Every Thursday morning, the Book Review staff meets to discuss these evaluations and to make the review decisions and assignments.

Some writers who have reviewed for the New York Times say this system can lead to a heavy-handed approach--especially when a preview editor tells a reviewer what he thinks of a book, rather than letting the reviewer formulate his own judgment.

“They usually nudge you toward a positive review,” says author Roy Blount Jr.

Not surprisingly, book publishers think that’s a good approach.

“If I’m a book (review) editor, and I read book A and I think it’s wonderful, it’s my responsibility to try to get it a good review,” says Robert Gottlieb, president of Alfred A. Knopf. “Otherwise, I’m just a traffic engineer.”

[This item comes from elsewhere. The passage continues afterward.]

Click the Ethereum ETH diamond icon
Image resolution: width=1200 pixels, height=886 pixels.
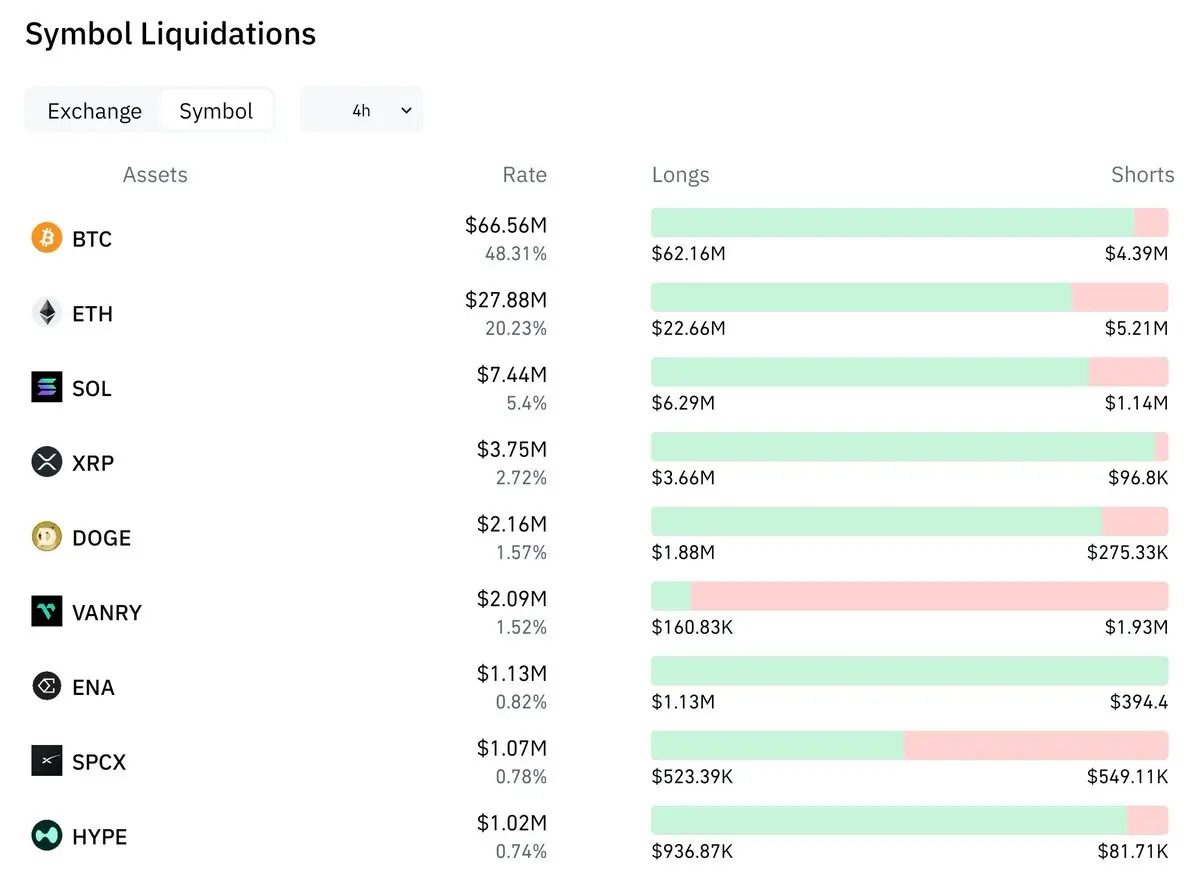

But some writers--unwilling to be identified by name, for fear of offending Times Book Review editors--say that when their judgments on a book have differed from those of the Times’ preview editors, the editors have sometimes tried to edit the reviews to conform to their own judgments. It’s generally a matter of a word or two here and there, subtle changes, “nudging” rather than demanding, several writers said in virtually the same words.

“The Times is the worst when it comes to calling you with a review assignment and nudging you toward what . . . they want you to think about the book . . . and then either shading what you write or even . . . pushing you around to get a different tone to the review if you didn’t agree with them,” says one such writer, a highly regarded novelist who also writes reviews for various publications. “Whenever it’s been a matter of judgment, I’ve ultimately been able to prevail . . . but this has happened four or five times. . . . I won’t review for the Times any more. . . .”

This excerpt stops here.